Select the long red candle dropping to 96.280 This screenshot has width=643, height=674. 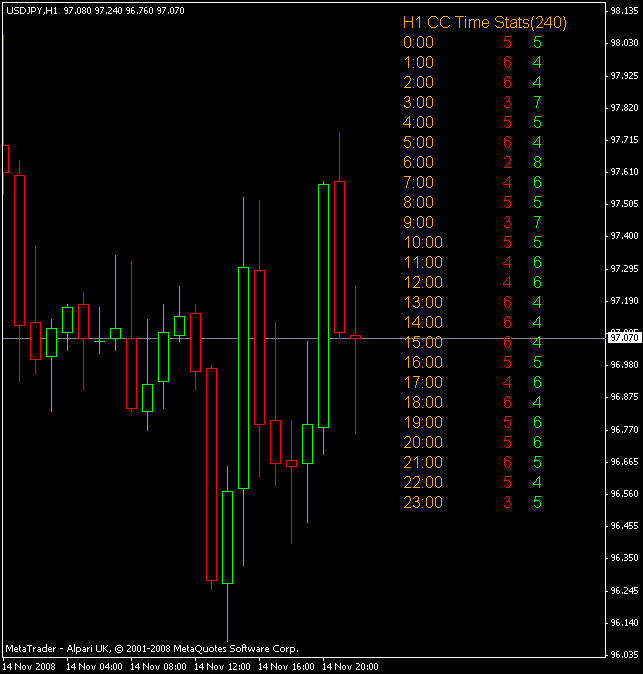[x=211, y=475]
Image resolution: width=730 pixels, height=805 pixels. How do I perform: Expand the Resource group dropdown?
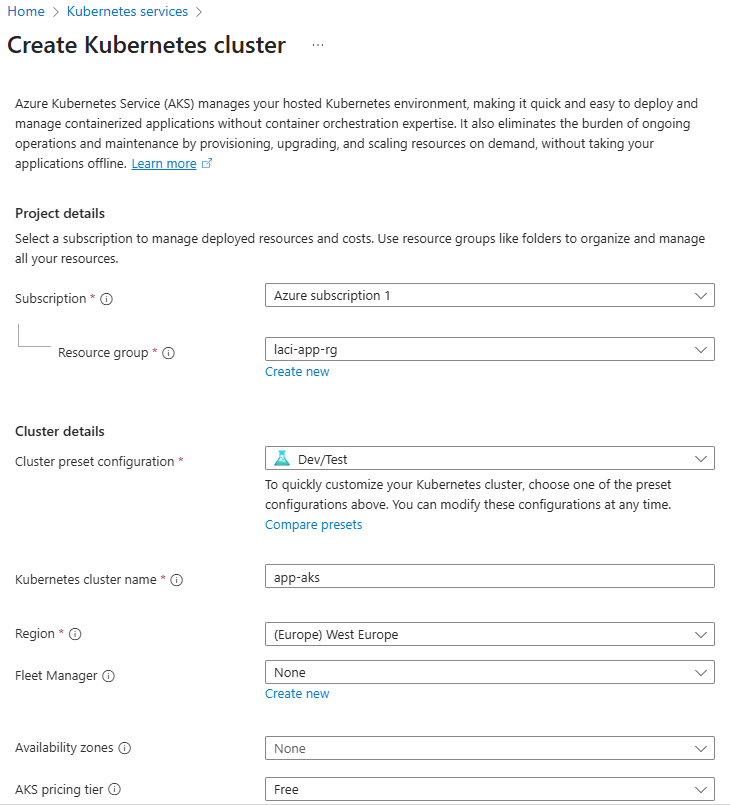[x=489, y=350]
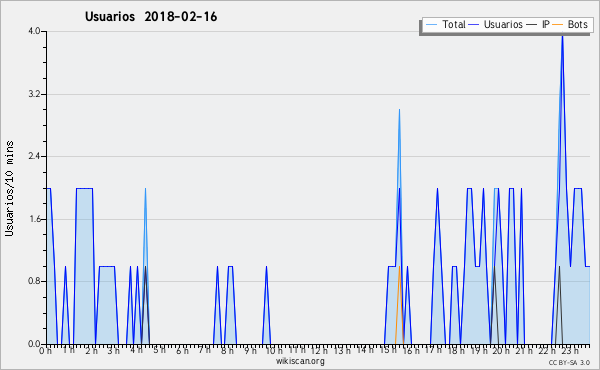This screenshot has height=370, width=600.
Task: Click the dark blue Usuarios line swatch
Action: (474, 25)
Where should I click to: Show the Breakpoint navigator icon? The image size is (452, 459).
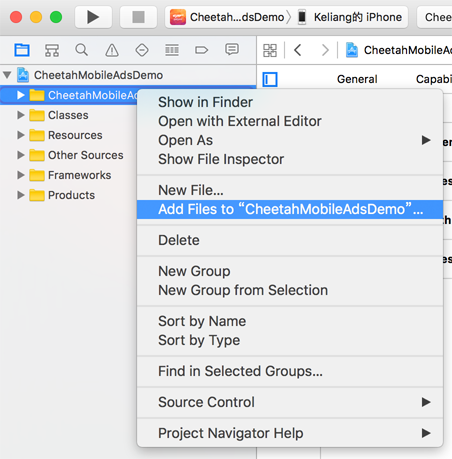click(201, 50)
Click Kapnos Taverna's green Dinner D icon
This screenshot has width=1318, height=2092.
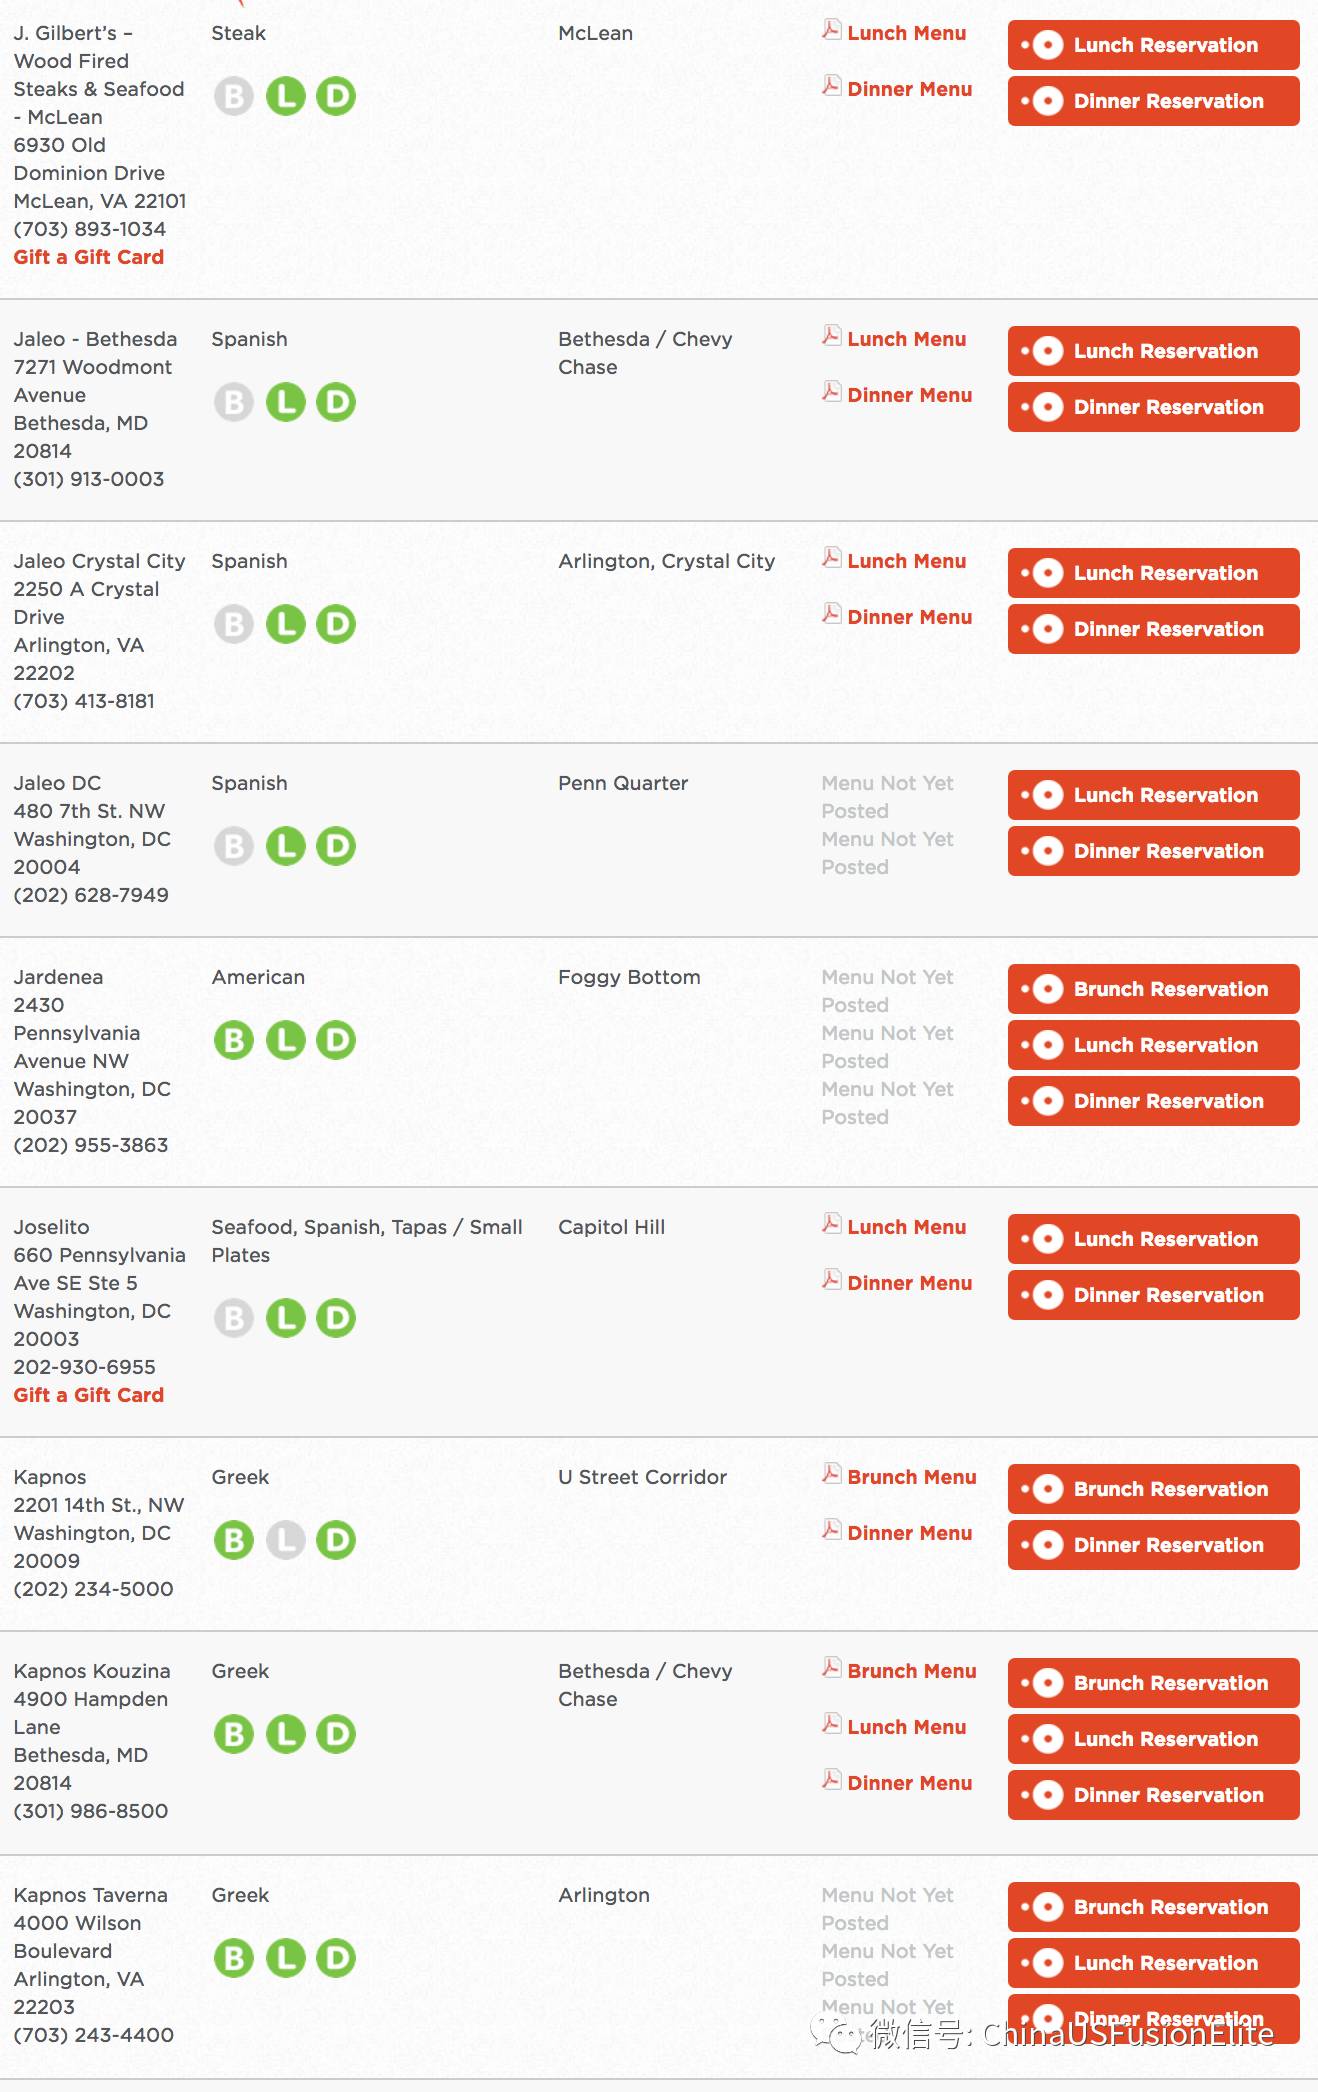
☆ ☆ ☆ ☆ ☆ ☆ ☆
Copy exactly and only this span: the line with "Click Kapnos Taverna's green Dinner D icon" through the final line of the entries, both ends included, with the pictures left out.

▸ OUTPUT OF THE TASK:
Click Kapnos Taverna's green Dinner D icon
This screenshot has width=1318, height=2092.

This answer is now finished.